Firmus glanced at the clerk. “You can ask the Council to give you somebody when you get there,” he said, seizing the wrong ground to fight over.
“The Iceni woman’s saying the Council can’t be trusted,” Ruso pointed out. “Their man could lie to me. I wouldn’t know.”
The youth gave him a look that said he was not sure whether he could trust Ruso, either. The clerk offered to send a message over to the fort. “They might be able to spare somebody, sir.”
“No need,” put in Ruso before they could lumber him with an unwanted helper. “I know someone who can do it.” Interpreting the local accent would not only get Tilla out of Valens’s house but-with luck-take her mind off babies and tableware.

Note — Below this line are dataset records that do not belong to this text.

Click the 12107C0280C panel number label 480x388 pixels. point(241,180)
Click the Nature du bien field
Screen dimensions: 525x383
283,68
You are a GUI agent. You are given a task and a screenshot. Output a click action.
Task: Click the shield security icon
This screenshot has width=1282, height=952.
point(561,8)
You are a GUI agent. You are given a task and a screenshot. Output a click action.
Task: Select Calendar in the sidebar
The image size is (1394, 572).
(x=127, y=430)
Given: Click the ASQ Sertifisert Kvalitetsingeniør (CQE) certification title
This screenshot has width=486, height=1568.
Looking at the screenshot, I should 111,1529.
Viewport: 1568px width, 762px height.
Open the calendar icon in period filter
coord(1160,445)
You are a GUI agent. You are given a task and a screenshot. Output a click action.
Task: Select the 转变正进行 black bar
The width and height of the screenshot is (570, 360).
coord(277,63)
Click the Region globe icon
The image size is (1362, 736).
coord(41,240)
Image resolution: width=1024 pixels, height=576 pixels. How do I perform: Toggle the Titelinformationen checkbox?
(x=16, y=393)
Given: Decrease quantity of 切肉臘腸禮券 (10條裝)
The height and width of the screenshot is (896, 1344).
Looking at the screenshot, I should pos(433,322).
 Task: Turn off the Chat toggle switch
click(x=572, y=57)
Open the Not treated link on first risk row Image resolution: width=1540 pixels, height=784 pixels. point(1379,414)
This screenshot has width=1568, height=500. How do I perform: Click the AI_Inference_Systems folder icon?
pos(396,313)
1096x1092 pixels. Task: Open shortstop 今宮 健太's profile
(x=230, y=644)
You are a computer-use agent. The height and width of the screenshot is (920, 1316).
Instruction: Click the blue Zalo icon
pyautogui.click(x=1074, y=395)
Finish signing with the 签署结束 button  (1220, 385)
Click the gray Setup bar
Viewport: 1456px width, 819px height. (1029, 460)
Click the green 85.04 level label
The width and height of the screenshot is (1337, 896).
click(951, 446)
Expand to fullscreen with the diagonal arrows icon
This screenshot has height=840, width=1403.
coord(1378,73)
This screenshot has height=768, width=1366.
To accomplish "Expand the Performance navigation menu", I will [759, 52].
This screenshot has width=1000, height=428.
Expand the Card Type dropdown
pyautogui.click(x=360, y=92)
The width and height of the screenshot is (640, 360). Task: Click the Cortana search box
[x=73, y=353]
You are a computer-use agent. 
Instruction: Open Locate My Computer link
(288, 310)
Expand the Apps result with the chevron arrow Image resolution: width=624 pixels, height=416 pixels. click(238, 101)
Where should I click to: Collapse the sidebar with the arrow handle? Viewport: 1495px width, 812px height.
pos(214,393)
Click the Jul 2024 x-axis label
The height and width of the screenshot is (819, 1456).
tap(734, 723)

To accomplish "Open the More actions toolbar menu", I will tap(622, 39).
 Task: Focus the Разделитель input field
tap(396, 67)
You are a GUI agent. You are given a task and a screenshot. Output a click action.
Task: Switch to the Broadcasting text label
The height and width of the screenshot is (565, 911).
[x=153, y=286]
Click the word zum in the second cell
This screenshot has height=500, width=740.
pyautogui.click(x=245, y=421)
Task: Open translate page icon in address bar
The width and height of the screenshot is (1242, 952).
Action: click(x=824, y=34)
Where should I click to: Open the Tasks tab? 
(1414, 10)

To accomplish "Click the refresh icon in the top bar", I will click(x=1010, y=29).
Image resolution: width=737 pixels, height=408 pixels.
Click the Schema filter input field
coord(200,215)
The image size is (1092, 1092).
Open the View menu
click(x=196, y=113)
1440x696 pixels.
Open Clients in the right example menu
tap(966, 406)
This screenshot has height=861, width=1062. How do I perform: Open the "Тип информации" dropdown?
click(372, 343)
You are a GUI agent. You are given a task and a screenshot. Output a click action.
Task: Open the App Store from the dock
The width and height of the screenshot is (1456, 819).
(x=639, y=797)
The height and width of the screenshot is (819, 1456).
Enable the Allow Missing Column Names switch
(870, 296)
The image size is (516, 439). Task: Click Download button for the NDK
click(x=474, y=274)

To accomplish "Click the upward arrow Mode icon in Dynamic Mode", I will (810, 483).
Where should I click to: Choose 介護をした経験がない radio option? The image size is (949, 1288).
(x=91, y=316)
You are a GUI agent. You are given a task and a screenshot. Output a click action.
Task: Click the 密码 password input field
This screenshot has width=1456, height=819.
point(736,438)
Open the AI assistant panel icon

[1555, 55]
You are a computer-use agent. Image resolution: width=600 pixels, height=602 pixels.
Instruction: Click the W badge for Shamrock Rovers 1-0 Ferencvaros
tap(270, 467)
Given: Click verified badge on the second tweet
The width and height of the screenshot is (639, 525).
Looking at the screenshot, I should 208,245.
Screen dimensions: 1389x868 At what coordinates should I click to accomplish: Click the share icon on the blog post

The lisping clerk looked doubtful. “I hope his name’s on the official list, sir?”
“It’s unlikely.”
“But are you sure he’s a reliable man?”
“Speaks it like a native,” said Ruso, skirting the question. As for reliability-since Tilla viewed Southerners and Romans with equal mistrust, bias would not be a problem.
“It’s very unusual, sir,” murmured the clerk, managing to invest the word unusual with meanings that ranged from “extravagant” to “rash” via “setting a dangerous precedent.”